Selain mengandalkan sektor konsumsi, Indonesia harus memanfaatkan bonus demografi. Kondisi itu bisa mendatangkan pengaruh positif karena penduduk usia produktif membeludak. Kondisi tersebut akan terus berlangsung hingga 2035.
Menurut dia, Indonesia harus belajar dari Jepang, Taiwan, Tiongkok, dan Korea Selatan. Ketika mengalami bonus demografi, pertumbuhan ekonomi negara-negara tersebut mampu double digit. Negara-negara itu pun mampu menjadi negara dengan pendapatan per kapita yang tinggi.
Yang dikhawatirkan Chairul, Indonesia punya bonus demografi, tetapi belum dimanfaatkan sebaik-baiknya. ’’Kalau kita terjebak dengan angka pertumbuhan 4,7 persen, kita susah mau keluar dari middle income trap (jebakan pendapatan kelas menengah, Red). Kita sulit untuk beranjak ke high income,’’ papar pria 54 tahun itu.
Momentum bonus demografi tersebut harus benar-benar dimanfaatkan. Caranya, meredakan kegaduhan politik sehingga investasi tumbuh. Dampaknya, membeludaknya penduduk usia produktif akan terserap menjadi tenaga kerja. Dengan begitu, angka pengangguran berkurang, pendapatan bertambah, daya beli meningkat, dan pertumbuhan ekonomi kembali pulih.
Dia berpesan, Indonesia juga harus belajar dari Tiongkok. Beberapa tahun lalu Tiongkok mampu mencetak pertumbuhan ekonomi yang sangat tinggi. Namun, hal itu kini sulit tercapai. Tiongkok masih terjebak dalam pertumbuhan ekonomi yang tidak sampai 7 persen. Selain kondisi ekonomi mereka belum membaik, generasi tua di Negeri Panda itu sudah berlebih. Artinya, pasokan generasi muda yang produktif kurang.
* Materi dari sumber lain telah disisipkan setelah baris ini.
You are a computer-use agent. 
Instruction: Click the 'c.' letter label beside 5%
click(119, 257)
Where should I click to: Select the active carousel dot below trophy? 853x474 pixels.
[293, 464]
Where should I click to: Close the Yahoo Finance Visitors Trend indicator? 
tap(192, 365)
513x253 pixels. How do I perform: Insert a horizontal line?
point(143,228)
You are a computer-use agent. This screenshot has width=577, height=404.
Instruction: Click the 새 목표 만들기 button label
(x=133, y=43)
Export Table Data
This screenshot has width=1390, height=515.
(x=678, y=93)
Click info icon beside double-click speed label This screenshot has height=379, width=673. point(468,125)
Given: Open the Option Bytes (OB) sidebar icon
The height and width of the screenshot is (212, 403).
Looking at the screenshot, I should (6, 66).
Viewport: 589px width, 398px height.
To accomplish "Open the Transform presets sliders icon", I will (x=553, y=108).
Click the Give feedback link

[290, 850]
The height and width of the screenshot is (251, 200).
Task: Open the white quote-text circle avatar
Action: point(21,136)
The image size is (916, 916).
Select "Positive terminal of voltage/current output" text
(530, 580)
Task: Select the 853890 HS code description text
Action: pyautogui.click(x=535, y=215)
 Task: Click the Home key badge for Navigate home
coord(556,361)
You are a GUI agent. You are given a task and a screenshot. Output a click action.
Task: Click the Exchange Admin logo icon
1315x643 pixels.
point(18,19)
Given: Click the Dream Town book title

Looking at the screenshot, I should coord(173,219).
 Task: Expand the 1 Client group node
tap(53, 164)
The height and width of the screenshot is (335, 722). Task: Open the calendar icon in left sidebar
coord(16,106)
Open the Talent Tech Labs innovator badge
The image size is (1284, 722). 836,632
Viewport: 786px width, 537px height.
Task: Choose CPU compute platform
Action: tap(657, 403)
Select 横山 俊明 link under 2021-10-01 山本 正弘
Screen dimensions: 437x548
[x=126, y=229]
Soal ekonomi global, kewaspadaan masih dibutuhkan, terutama yang terjadi pada Tiongkok. Apalagi yuan atau renminbi telah didevaluasi regulator. Chairul melihat adanya tujuan khusus dari kebijakan itu. Tujuan politisnya lebih kental daripada tujuan memulihkan ekspor. Indonesia tidak hanya harus waspada terhadap kondisi perekonomian Tiongkok, tetapi juga kondisi politiknya.
’’Rasanya Tiongkok seperti ingin mengambil alih posisi Amerika Serikat sebagai negara pengendali ekonomi terbesar di dunia,’’ tuturnya.
Suatu hal lain yang juga harus diwaspadai Indonesia, Tiongkok tampak ingin menguasai Laut China Selatan yang merupakan wilayah penting di kawasan Asia-Pasifik. Tiongkok diprediksi semakin berpengaruh.
Mengenai bisnis media, Chairul sangat paham atas apa yang terjadi pada 2015. Dia mengakui, bujet iklan dari stakeholder media menurun. Menurut CEO yang mempunyai anak usaha Transmedia itu, dalam kondisi ekonomi yang melemah, cost yang paling mudah dipilih untuk dipotong adalah advertising. ’’Itu kebijakan yang sangat populer dan wajar sehingga pengaruhnya kepada industri media cukup besar,’’ jelasnya.